- [Testo di origine]
* * * *

Per Imamura la società fagocita l’individuo senza lasciargli scampo. Si tratta, in versione consumista, della selezione naturale. Sopravvive chi si sa adattare. L’analisi, grottesca e antropologica allo stesso tempo, gli ha procurato numerosi fastidi con la Nikkatsu.

Suo è anche uno sguardo, a suo modo, rivolto al mondo animale. Non è un caso che egli utilizzi un  montaggio nel quale il concetto viene espresso tramite la forma visiva. Imamura lo applica a situazioni o dialoghi tramite l’abbinamento con una figura animale. L’animale è inoltre presente in alcuni titoli dei suoi film: da Cronache entomologiche del Giappone (1963) a L’anguilla (1997). Nel mezzo c’è una grande impasse creativa da parte di Imamura. Per alcuni anni egli si è dedicato principalmente alla realizzazione di documentari. Soprattutto dopo il suo allontanamento definitivo dalla Nikkatsu dopo il flop de Il profondo desiderio degli dei (1968).

Il profondo desiderio degli dei di Shôhei Imamura

Il film, restaurato dalla Nikkatsu stessa, è stato presentato alla 79 Mostra Internazionale di Arte Cinematografica di Venezia nella sezione Venezia Classici. Tale sezione della Mostra è tornata dopo che, per due anni a causa della pandemia, è stata ospitata a Bologna dal festival Il Cinema Ritrovato nell’agosto 2020 e nel centro storico di Venezia nel 2021.

* * * *

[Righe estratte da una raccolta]
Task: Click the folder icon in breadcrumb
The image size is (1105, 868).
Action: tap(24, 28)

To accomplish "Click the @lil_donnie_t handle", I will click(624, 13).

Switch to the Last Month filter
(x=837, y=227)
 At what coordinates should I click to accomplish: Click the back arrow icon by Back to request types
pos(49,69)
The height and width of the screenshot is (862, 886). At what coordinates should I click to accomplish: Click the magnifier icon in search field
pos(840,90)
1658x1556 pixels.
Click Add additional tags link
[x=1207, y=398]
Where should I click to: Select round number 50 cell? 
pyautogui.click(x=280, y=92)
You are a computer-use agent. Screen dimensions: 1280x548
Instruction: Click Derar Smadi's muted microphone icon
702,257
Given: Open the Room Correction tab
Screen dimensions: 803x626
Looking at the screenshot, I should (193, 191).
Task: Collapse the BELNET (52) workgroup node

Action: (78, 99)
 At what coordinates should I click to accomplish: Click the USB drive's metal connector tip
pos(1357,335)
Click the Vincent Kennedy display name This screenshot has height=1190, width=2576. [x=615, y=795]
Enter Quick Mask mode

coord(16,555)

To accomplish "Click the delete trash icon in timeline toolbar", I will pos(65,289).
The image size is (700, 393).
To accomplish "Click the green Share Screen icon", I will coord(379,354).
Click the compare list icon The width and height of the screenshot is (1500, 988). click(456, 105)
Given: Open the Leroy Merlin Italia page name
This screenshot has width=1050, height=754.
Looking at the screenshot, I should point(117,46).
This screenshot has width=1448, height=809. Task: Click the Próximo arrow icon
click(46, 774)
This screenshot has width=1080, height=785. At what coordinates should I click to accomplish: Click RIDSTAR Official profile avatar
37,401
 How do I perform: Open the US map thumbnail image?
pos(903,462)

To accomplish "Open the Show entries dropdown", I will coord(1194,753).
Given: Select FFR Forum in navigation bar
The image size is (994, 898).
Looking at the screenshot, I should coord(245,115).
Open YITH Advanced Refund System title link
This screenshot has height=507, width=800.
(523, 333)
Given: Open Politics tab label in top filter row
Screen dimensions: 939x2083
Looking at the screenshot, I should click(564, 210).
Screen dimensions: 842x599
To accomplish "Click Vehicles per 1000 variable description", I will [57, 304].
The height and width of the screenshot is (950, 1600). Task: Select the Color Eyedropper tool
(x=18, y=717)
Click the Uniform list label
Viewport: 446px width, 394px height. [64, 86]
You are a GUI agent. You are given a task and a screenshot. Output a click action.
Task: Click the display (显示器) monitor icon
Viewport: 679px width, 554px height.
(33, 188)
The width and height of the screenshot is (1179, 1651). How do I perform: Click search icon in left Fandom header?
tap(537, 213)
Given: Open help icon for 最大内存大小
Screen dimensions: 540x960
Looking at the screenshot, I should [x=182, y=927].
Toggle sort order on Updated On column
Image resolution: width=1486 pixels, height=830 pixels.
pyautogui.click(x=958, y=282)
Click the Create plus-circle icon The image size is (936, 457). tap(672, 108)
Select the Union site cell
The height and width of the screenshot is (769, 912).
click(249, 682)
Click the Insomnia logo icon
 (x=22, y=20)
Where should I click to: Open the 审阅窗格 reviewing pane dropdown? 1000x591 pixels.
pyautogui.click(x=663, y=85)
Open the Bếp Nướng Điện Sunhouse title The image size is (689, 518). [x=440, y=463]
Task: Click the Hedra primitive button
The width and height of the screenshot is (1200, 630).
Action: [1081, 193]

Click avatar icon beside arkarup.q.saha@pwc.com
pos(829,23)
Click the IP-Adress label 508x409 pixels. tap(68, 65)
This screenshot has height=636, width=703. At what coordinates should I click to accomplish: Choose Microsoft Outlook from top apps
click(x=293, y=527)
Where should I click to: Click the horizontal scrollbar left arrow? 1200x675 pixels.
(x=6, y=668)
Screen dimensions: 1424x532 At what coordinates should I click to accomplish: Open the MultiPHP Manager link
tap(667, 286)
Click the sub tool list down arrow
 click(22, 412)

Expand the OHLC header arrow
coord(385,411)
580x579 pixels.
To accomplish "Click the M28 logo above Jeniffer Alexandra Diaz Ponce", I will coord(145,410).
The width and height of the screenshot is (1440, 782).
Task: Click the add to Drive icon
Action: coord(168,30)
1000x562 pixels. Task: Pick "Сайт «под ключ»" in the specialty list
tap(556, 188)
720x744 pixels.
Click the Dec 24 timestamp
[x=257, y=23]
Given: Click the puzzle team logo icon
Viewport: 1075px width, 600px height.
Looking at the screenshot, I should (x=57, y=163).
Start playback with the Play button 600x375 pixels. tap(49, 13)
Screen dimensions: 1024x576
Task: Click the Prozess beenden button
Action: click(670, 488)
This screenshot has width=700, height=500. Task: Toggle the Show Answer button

* * * *

- [Parti dell'esercizio]
[1] Cita alla lettera il passo del testo su Shôhei Imamura che inizia con "Per Imamura la" e prosegue fino a "con la Nikkatsu.".
[2] Estendi il testo su Shôhei Imamura, proseguendo dopo la sua ultima frase.

- [Risposte dell'esercizio]
[1]
Per Imamura la società fagocita l’individuo senza lasciargli scampo. Si tratta, in versione consumista, della selezione naturale. Sopravvive chi si sa adattare. L’analisi, grottesca e antropologica allo stesso tempo, gli ha procurato numerosi fastidi con la Nikkatsu.

[2]
Essa si propone, dal 2012, di presentare i migliori film classici restaurati nel corso dell’ultimo anno da parte delle cineteche, istituzioni culturali e produzioni di tutto il mondo. Quest’anno l’Oriente è presente con cinque titoli che spaziano dall’India (Shatranj Ke Khilari – I giocatori di scacchi, 1977 di Satayjit Ray) a Taiwan (A Confucian Confusion, 1994 di Edward Yang), al Giappone con, oltre a Imamura, anche Ozu (Kaze no naka no mendori – Una gallina al vento, 1948) e Seijun Suzuki (Koroshi no Rakuin – La farfalla sul mirino, 1967).

Il profondo desiderio degli dèi racconta lo scontro fra la modernità e la tradizione. Teatro della vicenda è un’isola nel profondo sud del Giappone. In essa vive una piccola comunità che ha convertito la tradizionale coltivazione del riso alla più produttiva canna da zucchero.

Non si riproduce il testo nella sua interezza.